NAW DEH, Afghanistan — Just before midterm exams in January, Mohammad Sadiq Halimi, the deputy education director for Farah Province in western Afghanistan, was given an ultimatum by local Taliban leaders.

Fire all male teachers at girls’ schools, Mr. Halimi said he was told. Replace them with women — men should not teach girls, the militants said.

The government did as it was told. “We didn’t want to give them an excuse” to shut down the schools by force, Mr. Halimi said.

But Farah’s schools were not spared. Last month, on two successive nights, armed men on motorcycles set fire to two girls’ schools just outside Farah city, the provincial capital. Both were badly damaged and the teaching materials inside were destroyed, ending classes indefinitely for nearly 1,700 girls. Graffiti on a nearby wall read, “Long live the Islamic Emirate” — the Taliban’s name for their movement.

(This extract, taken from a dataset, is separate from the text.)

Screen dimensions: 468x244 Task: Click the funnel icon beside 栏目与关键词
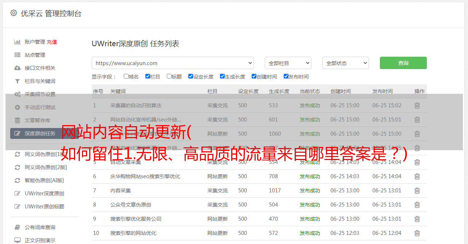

Four other girls’ schools in the province have been attacked in the past several months, said Muhibullah Muhib, a police spokesman.

Besides terrifying teachers, students and their families, the attacks have renewed larger fears of a return to the repressive days of Taliban rule, as the militants and the United States try to negotiate a peace deal. Until the Taliban government was toppled in 2001, girls’ education was outlawed and women were confined to their homes.

Today, more than 3.6 million Afghan girls are enrolled in school and 100,000 women attend universities, according to education ministries. But about 400 schools for both boys and girls have closed over the past several months for “security reasons,” including armed conflict and Taliban threats or attacks, the ministry said.

The Farah bombings came after Taliban leaders in Qatar, where the talks with the Americans have been held, said they were committed to women’s rights under Islamic law, including the right to education.

But in Farah, the school attacks underscored deep misgivings among Afghan women that any future government that included the Taliban would once again ban or limit education for girls.

Sosan Aubi, 38, a teacher at one of the schools that were burned last month, said she and other teachers had been optimistic about the chances for peace because of the Qatar talks. “But after this explosion all of us have lost our hope,” she said.

Nayab Khan, a village grocer whose sisters and daughters had attended one of the burned schools, said he didn’t trust the Taliban’s promises.

“They say they have changed for the good, but we see them blowing up schools and preventing girls from getting education,” Mr. Khan said.

Zabihullah Mujahid, a Taliban spokesman, denied responsibility for the attacks and said the militants would investigate and punish those involved. If the schools reopen, “there won’t be any threat from our side,” Mr. Mujahid said.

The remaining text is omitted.